What you have to do: Rewrite the rows below, changing every "GUI agent" to "desktop agent" and leaving everything else unchanged.

Supplied data:
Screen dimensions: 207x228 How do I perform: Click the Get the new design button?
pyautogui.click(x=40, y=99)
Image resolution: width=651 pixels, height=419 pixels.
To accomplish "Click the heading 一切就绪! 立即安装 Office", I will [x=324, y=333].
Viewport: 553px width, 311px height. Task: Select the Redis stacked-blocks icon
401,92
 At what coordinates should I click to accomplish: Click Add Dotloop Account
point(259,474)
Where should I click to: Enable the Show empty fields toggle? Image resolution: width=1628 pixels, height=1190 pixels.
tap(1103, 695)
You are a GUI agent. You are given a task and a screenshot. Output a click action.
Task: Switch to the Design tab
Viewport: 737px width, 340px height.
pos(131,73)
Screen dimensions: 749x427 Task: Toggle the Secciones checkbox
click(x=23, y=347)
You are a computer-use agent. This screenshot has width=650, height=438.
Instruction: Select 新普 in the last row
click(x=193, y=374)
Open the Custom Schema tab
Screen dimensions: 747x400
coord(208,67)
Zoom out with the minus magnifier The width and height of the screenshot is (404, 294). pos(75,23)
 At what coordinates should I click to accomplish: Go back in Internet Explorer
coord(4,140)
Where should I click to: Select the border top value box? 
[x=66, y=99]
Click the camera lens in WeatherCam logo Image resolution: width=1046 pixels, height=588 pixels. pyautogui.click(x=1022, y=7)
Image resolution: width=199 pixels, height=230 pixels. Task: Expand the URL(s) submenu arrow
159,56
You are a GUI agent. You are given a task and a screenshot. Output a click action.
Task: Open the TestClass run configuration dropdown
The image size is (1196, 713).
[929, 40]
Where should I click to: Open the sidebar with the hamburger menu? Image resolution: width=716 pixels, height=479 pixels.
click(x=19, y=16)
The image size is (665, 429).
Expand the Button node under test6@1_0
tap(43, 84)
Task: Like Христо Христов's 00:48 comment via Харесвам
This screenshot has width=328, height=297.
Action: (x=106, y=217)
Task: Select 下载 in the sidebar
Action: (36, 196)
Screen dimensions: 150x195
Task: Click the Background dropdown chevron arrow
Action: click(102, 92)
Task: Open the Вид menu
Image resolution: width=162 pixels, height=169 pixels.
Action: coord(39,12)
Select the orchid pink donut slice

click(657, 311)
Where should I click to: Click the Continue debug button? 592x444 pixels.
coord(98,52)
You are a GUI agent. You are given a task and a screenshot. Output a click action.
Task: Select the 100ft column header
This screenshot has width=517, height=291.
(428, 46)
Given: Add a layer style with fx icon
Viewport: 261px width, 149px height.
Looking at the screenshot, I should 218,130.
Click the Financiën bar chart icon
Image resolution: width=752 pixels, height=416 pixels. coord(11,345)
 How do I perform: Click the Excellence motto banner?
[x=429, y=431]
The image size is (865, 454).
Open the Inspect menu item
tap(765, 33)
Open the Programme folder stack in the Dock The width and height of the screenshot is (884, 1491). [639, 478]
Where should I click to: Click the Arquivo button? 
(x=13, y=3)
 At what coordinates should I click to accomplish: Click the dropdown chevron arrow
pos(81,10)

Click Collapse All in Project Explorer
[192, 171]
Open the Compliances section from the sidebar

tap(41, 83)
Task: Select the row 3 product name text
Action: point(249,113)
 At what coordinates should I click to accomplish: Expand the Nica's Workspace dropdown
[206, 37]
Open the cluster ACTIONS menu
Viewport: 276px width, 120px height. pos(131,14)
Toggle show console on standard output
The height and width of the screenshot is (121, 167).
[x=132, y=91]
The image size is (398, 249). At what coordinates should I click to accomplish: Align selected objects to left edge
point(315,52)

Response to the exercise:
Screen dimensions: 207x228 How do I perform: Click the Get the new design button?
pyautogui.click(x=40, y=99)
Image resolution: width=651 pixels, height=419 pixels.
To accomplish "Click the heading 一切就绪! 立即安装 Office", I will [x=324, y=333].
Viewport: 553px width, 311px height. Task: Select the Redis stacked-blocks icon
401,92
 At what coordinates should I click to accomplish: Click Add Dotloop Account
point(259,474)
Where should I click to: Enable the Show empty fields toggle? Image resolution: width=1628 pixels, height=1190 pixels.
tap(1103, 695)
You are a desktop agent. You are given a task and a screenshot. Output a click action.
Task: Switch to the Design tab
Viewport: 737px width, 340px height.
pos(131,73)
Screen dimensions: 749x427 Task: Toggle the Secciones checkbox
click(x=23, y=347)
You are a computer-use agent. This screenshot has width=650, height=438.
Instruction: Select 新普 in the last row
click(x=193, y=374)
Open the Custom Schema tab
Screen dimensions: 747x400
coord(208,67)
Zoom out with the minus magnifier The width and height of the screenshot is (404, 294). pos(75,23)
 At what coordinates should I click to accomplish: Go back in Internet Explorer
coord(4,140)
Where should I click to: Select the border top value box? 
[x=66, y=99]
Click the camera lens in WeatherCam logo Image resolution: width=1046 pixels, height=588 pixels. pyautogui.click(x=1022, y=7)
Image resolution: width=199 pixels, height=230 pixels. Task: Expand the URL(s) submenu arrow
159,56
You are a desktop agent. You are given a task and a screenshot. Output a click action.
Task: Open the TestClass run configuration dropdown
The image size is (1196, 713).
[929, 40]
Where should I click to: Open the sidebar with the hamburger menu? Image resolution: width=716 pixels, height=479 pixels.
click(x=19, y=16)
The image size is (665, 429).
Expand the Button node under test6@1_0
tap(43, 84)
Task: Like Христо Христов's 00:48 comment via Харесвам
This screenshot has width=328, height=297.
Action: (x=106, y=217)
Task: Select 下载 in the sidebar
Action: (36, 196)
Screen dimensions: 150x195
Task: Click the Background dropdown chevron arrow
Action: click(102, 92)
Task: Open the Вид menu
Image resolution: width=162 pixels, height=169 pixels.
Action: coord(39,12)
Select the orchid pink donut slice

click(657, 311)
Where should I click to: Click the Continue debug button? 592x444 pixels.
coord(98,52)
You are a desktop agent. You are given a task and a screenshot. Output a click action.
Task: Select the 100ft column header
This screenshot has width=517, height=291.
(428, 46)
Given: Add a layer style with fx icon
Viewport: 261px width, 149px height.
Looking at the screenshot, I should 218,130.
Click the Financiën bar chart icon
Image resolution: width=752 pixels, height=416 pixels. coord(11,345)
 How do I perform: Click the Excellence motto banner?
[x=429, y=431]
The image size is (865, 454).
Open the Inspect menu item
tap(765, 33)
Open the Programme folder stack in the Dock The width and height of the screenshot is (884, 1491). [639, 478]
Where should I click to: Click the Arquivo button? 
(x=13, y=3)
 At what coordinates should I click to accomplish: Click the dropdown chevron arrow
pos(81,10)

Click Collapse All in Project Explorer
[192, 171]
Open the Compliances section from the sidebar

tap(41, 83)
Task: Select the row 3 product name text
Action: point(249,113)
 At what coordinates should I click to accomplish: Expand the Nica's Workspace dropdown
[206, 37]
Open the cluster ACTIONS menu
Viewport: 276px width, 120px height. pos(131,14)
Toggle show console on standard output
The height and width of the screenshot is (121, 167).
[x=132, y=91]
The image size is (398, 249). At what coordinates should I click to accomplish: Align selected objects to left edge
point(315,52)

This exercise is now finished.